XIII – PAYMENT AND DELAY
Unless otherwise agreed, invoices are payable in cash by the purchaser. From the day after the late payment date mentioned in the invoice, any delay in payment shall automatically result, without the need for formal notice, in payment penalties calculated at the interest rate applied by the European Central Bank to its most recent refinancing operation plus 10 percentage points, as well as a lump-sum recovery fee of €40.
XIV – ADDITIONAL SERVICES
Services are strictly limited to those described in the agreement. However, if the Customer requests any other supplies or services, these shall be subject to mutual agreement and confirmed by the signing of an amendment or an appendix to the agreement.
XV – OWNERSHIP
Under the terms of law 80-335 of 12 May 1980, DV GROUP reserves the right of ownership of goods until such time as payment in full is received.

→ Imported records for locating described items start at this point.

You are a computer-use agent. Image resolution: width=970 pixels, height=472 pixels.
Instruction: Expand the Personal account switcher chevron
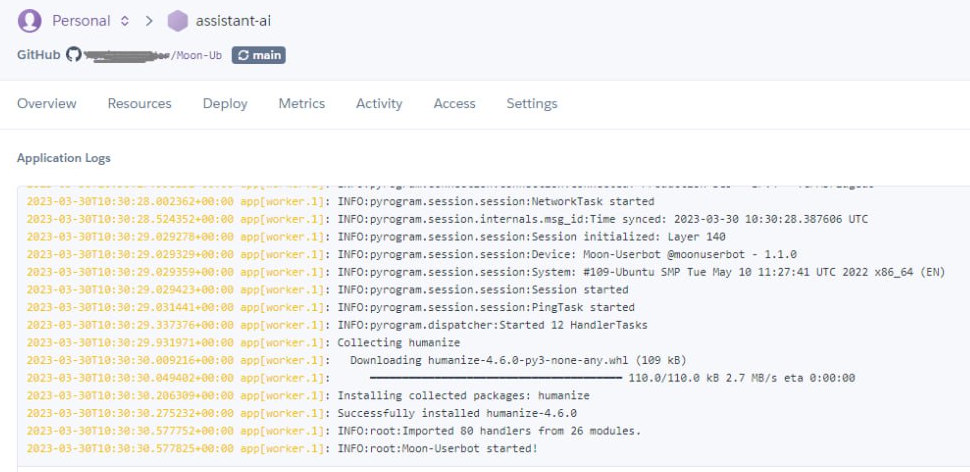(x=125, y=21)
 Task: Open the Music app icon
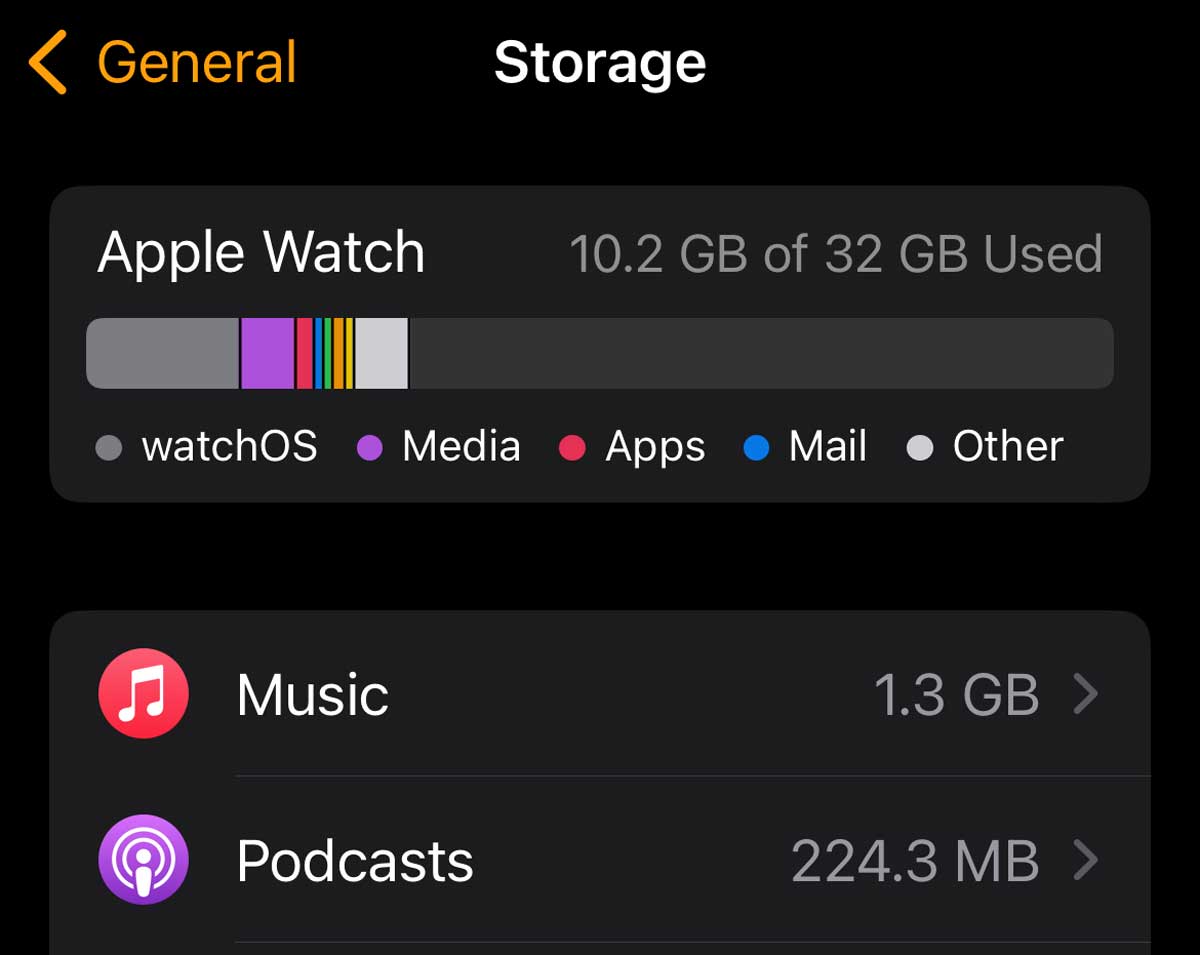pyautogui.click(x=142, y=693)
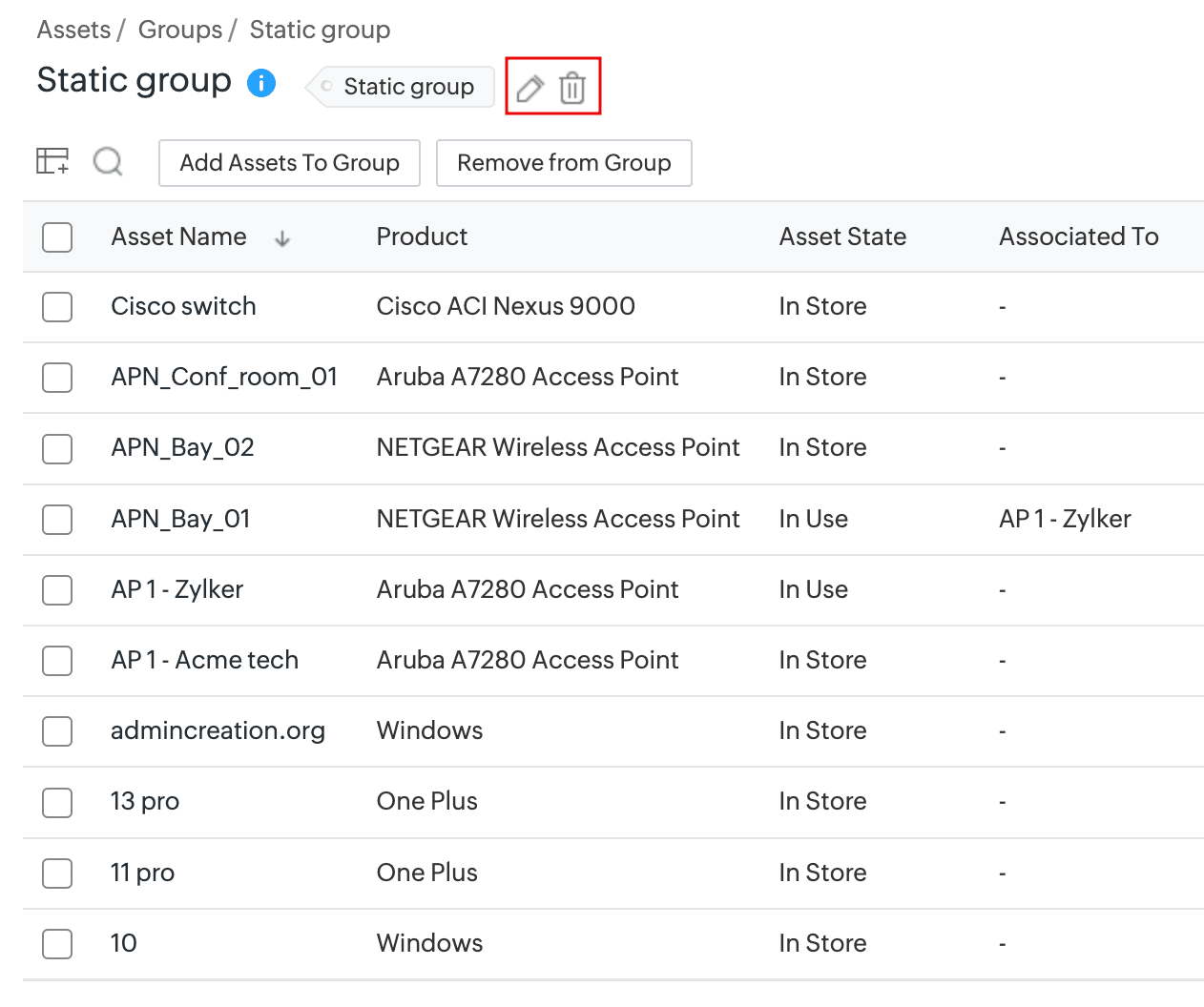The width and height of the screenshot is (1204, 1007).
Task: Click the Asset Name sort arrow
Action: coord(282,238)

In this respect, if the Customer is subject to legal redress or liquidation, DV GROUP reserves the right to claim the goods sold for which payment remains outstanding, either in whole or in part, as part of any insolvency proceedings.
XVI – LIABILITY
DV GROUP has an obligation of means with regard to its Customer, but may not be held liable for failure to do so. It agrees to perform the obligations arising from the contract in good faith.
In addition, DV GROUP will not be held liable in the event of the reinstallation of equipment that could cause loss of information or power.
XVII – GOVERNING LAW – JURISDICTION
These general terms and conditions of sale are governed by French law.
For any difference or dispute concerning the validity, interpretation or performance of the contract (present in these general terms and conditions of sale), both parties shall endeavour to reach an amicable agreement. Failing this, the dispute shall be settled by the Commercial Court of Arras.